Grandir avec un tel nom de famille comporte des avantages mais aussi des inconvénients pour Aleksandar, dont un des grands frères (Filip) est gardien à Venise et l'autre (Stefan) a déjà raccroché ses crampons. "J'étudie mon père depuis toujours, a révélé le cadet. Je suis conscient que le nom vient avec un certain héritage et un poids. Mais mon père m'a appris à faire abstraction de tout ça."
3. Passé par Lucerne comme celui qu'il doit remplacer
Sans surprise, Aleksandar Stankovic a fait toutes ses classes d'âge à l'académie des Nerazzurri. "Mon premier souvenir ? Quand j'ai joué sous les yeux attentifs de José Mourinho à Appiano (le centre d'entraînement de l'Inter)", a raconté le Serbe, qui était capitaine chez les jeunes.
Il est peut-être jeune, mais il a une grosse personnalité.
L'an dernier, il a quitté Milan pour la première fois pour rejoindre Lucerne, en Super League. L'intention était naturellement de recevoir un temps régulier. Chez les Suisses, Stankovic a d'ailleurs hérité d'une mission bien particulière : celle de succéder à Ardon Jashari dans l'entrejeu. Tout porte à croire que sa tâche sera exactement la même en Venise du nord. Sa venue suppose probablement un aboutissement dans le dossier qui verrait Jashari rejoindre l'AC Milan.
4. Une personnalité pour une "grande carrière"
Le profil de Stankovic n'est, par contre, pas entièrement similaire à celui de Jashari. Là où le Suisse aime s'infiltrer, le Serbe préfère contrôler et adresser des longues passes bien précises. La qualité de son pied gauche saute aux yeux; il suffit de jeter un œil aux coups francs qu'il a pu transformer. "J'aime bien avoir le ballon dans les pieds et contrôler le jeu", a-t-il indiqué.
Stankovic a un certain caractère également, malgré ses dix-neuf ans. "Il est peut-être jeune mais il a une grosse personnalité, avait décrit son coach à Lucerne, Mario Frick.
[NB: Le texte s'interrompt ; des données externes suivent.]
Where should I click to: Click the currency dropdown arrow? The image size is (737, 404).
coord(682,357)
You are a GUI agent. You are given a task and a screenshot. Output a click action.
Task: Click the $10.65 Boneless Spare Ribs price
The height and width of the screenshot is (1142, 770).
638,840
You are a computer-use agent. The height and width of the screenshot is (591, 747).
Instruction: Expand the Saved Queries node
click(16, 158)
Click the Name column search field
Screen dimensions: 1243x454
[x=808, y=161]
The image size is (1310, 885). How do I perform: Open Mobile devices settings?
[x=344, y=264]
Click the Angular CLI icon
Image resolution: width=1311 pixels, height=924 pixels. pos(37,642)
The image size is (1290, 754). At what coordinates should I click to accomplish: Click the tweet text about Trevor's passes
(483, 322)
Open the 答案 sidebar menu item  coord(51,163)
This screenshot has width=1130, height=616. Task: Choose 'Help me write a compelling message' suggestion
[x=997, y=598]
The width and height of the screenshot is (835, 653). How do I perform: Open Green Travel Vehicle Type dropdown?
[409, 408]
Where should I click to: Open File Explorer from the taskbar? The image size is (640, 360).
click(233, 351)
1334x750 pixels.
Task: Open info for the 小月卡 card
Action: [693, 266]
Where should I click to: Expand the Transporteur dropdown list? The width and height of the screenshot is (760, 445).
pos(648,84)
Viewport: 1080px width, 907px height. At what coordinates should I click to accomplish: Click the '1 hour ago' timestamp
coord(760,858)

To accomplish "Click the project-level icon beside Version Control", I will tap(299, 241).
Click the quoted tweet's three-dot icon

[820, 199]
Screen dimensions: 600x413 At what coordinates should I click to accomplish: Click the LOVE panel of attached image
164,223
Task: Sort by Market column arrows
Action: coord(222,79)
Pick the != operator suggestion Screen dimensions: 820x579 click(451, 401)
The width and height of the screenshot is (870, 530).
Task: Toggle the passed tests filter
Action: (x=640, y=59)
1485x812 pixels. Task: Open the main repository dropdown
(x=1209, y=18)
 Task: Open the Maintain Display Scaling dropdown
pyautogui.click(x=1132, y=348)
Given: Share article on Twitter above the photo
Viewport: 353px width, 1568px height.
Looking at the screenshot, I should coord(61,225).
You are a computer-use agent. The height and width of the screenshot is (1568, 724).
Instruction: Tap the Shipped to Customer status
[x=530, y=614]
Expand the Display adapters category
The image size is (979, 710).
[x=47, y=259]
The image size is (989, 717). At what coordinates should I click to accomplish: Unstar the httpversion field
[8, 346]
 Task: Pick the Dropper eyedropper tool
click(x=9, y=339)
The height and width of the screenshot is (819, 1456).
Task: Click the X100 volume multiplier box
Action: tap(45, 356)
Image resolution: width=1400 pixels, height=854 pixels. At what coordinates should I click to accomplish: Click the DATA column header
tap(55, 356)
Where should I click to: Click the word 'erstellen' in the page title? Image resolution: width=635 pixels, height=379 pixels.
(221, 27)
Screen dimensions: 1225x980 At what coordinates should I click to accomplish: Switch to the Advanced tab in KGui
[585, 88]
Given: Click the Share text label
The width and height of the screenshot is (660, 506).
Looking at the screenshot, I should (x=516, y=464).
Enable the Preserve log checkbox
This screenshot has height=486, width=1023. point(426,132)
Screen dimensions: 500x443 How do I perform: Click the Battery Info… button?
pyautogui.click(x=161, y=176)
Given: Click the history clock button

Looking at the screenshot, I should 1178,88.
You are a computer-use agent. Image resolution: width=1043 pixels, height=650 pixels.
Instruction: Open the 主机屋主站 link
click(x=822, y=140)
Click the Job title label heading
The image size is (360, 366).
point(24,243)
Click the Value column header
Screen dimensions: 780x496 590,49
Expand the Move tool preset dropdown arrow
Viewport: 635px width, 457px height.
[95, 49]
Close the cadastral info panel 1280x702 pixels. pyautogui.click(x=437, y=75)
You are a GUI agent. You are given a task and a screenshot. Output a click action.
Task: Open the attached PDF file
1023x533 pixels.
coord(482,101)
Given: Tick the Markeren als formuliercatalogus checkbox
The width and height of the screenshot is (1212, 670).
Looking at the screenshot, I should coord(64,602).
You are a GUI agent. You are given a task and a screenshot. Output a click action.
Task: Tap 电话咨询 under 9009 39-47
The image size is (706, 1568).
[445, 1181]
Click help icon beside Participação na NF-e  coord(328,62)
Ce sera la raison pour laquelle il fera une grande carrière."
5. Fan de Calhanoglu et pote de Dimarco
Stankovic admire évidemment son père mais Hakan Calhanoglu est une autre de ses idoles. "Je lui demande souvent de partager son savoir avec moi, a expliqué celui qui a déjà pu admirer la frappe du Turc depuis le banc des réservistes de l'équipe première. Il me donne beaucoup de bons conseils."
La trajectoire de Stankovic fait penser à celle d'un autre Interiste : Federico Dimarco. L'infatigable latéral italien avait, lui aussi, été prêté par les Nerazzurri en Suisse (à Sion) durant une année. Histoire de se faire les dents. "C'est un gars fantastique, a confié Stankovic. Je le considère comme un grand frère. Il m'a dit qu'aller en Suisse serait bon pour mon développement, que ce serait important de changer d'environnement et de découvrir un autre football."
En espérant que l'expérience lui servira tout autant à Bruges. Il est attendu dès le match contre Malines, lors de la deuxième journée de Pro League.